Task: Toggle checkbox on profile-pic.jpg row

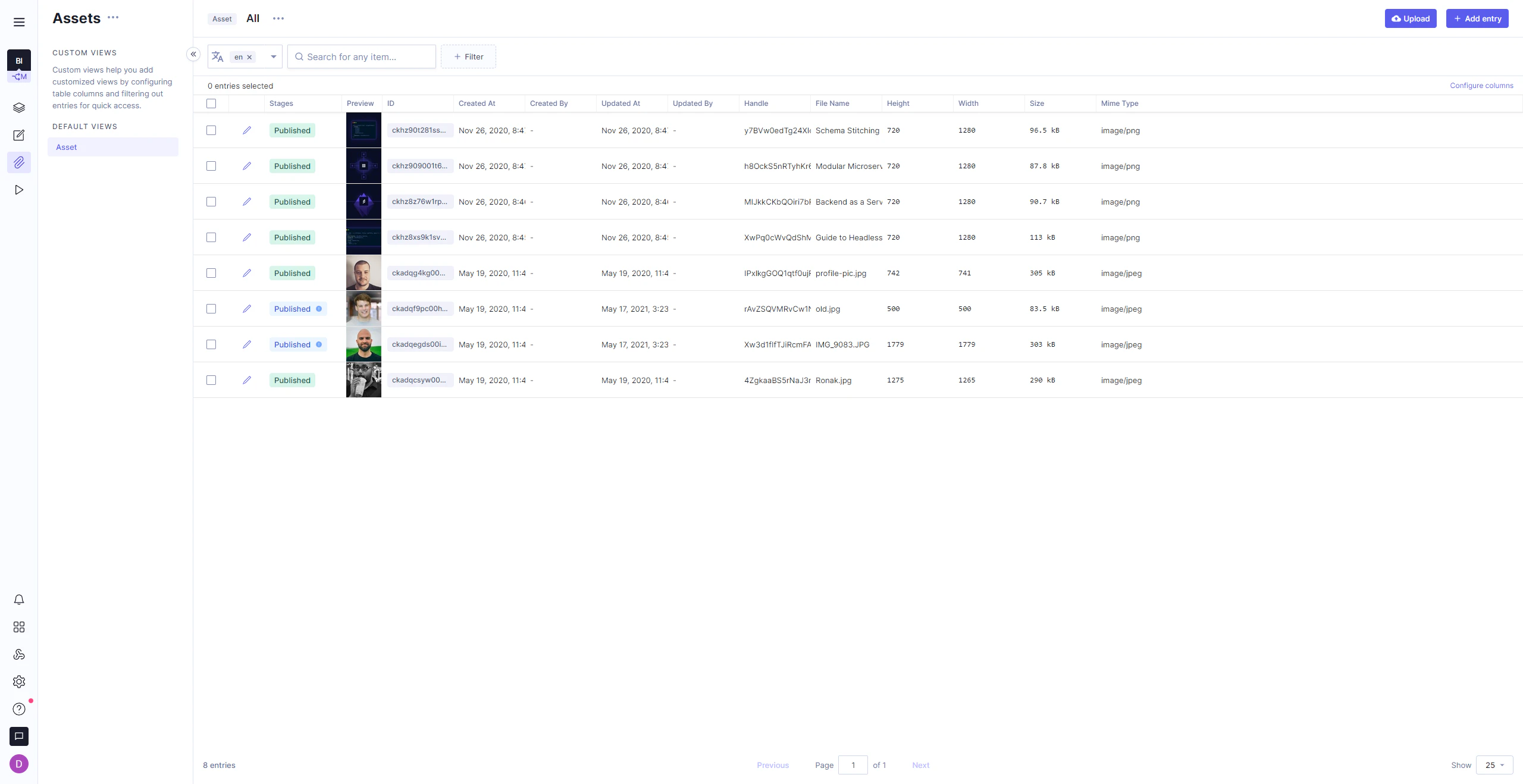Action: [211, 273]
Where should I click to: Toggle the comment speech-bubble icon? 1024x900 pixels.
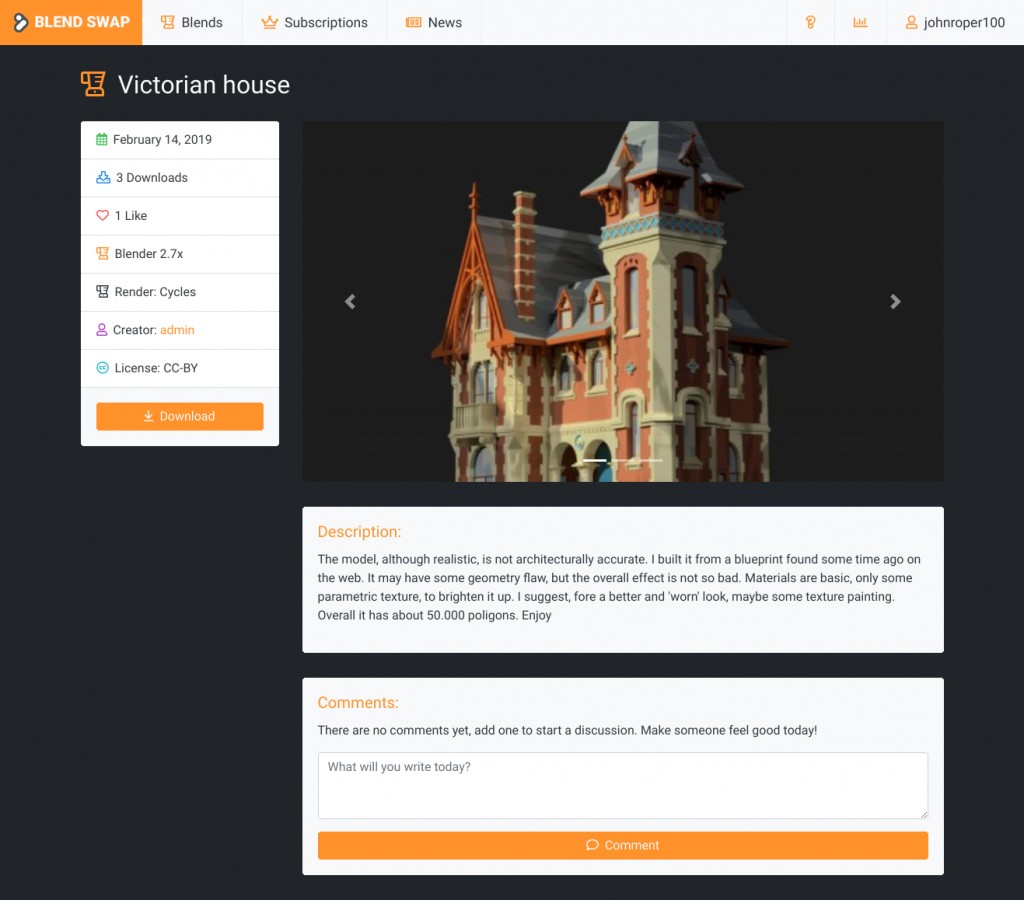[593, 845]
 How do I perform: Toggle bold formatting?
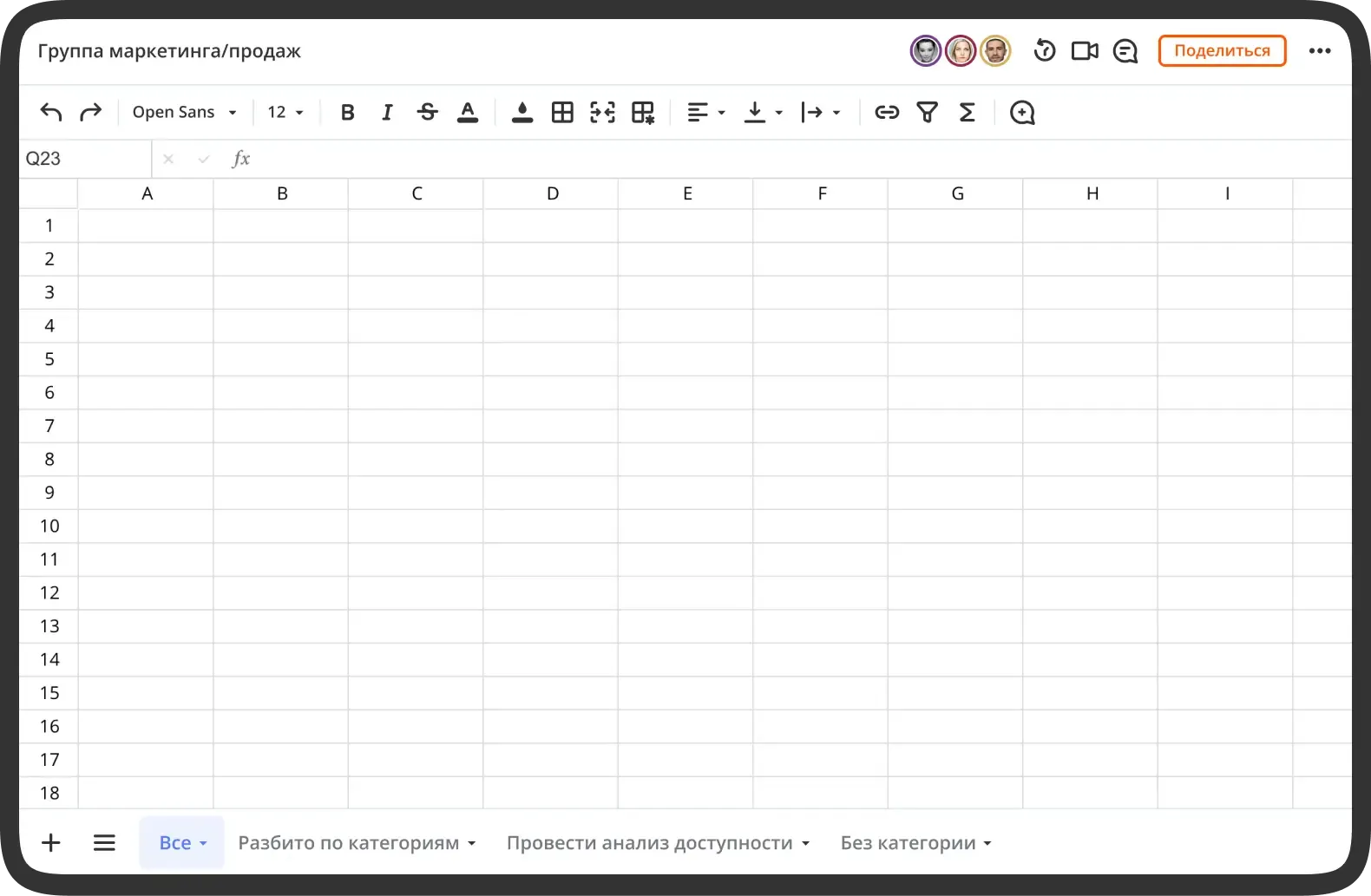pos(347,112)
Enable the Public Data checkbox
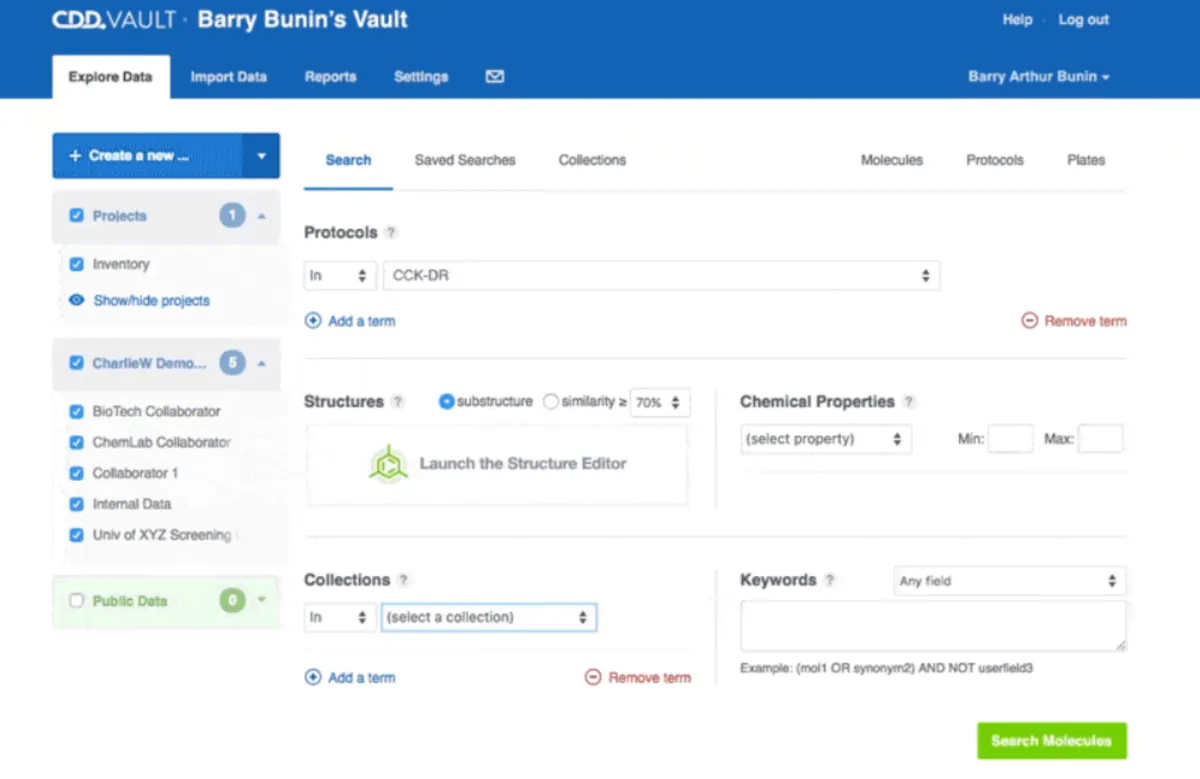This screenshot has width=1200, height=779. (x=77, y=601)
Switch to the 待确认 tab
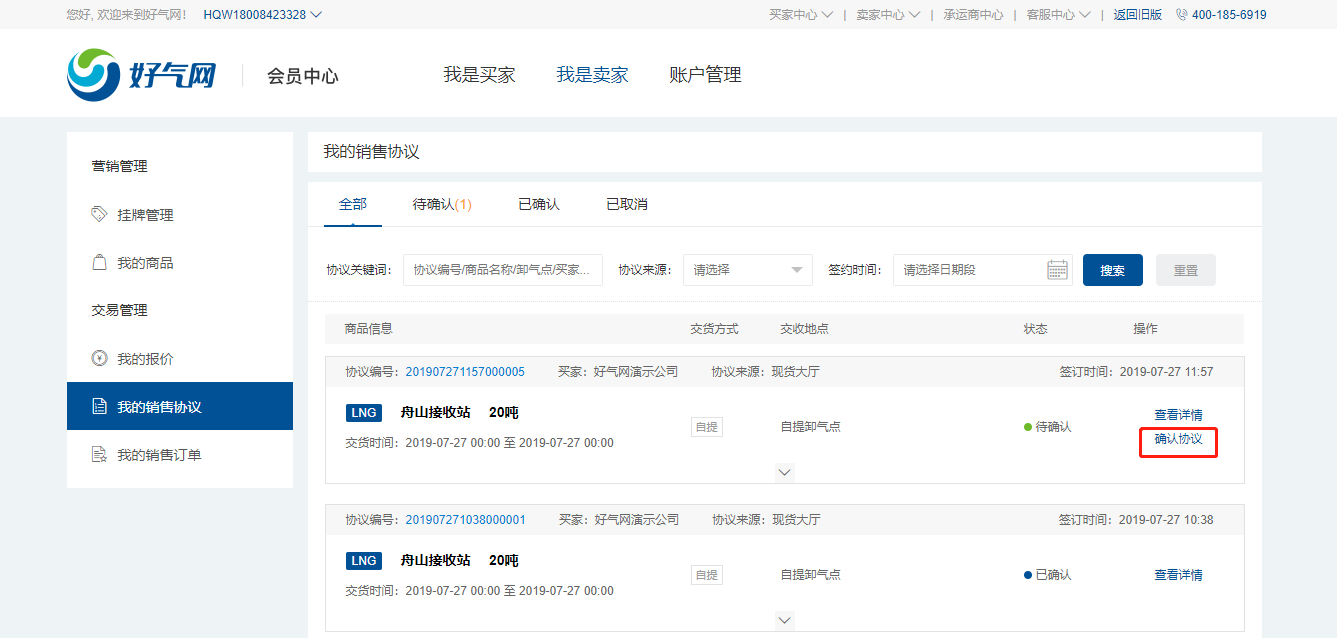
● ● ●
> [The request]: Turn the text lines of these rows into a numbered list, leaving out blank lines and the pictures.

> [Full output]:
1. Task: Toggle checkbox on profile-pic.jpg row
2. Action: [211, 273]
3. Where should I click to: Toggle the comment speech-bubble icon? 1024x900 pixels.
4. [593, 845]
5.  How do I perform: Toggle bold formatting?
6. pos(347,112)
7. Enable the Public Data checkbox
8. This screenshot has width=1200, height=779. (x=77, y=601)
9. Switch to the 待确认 tab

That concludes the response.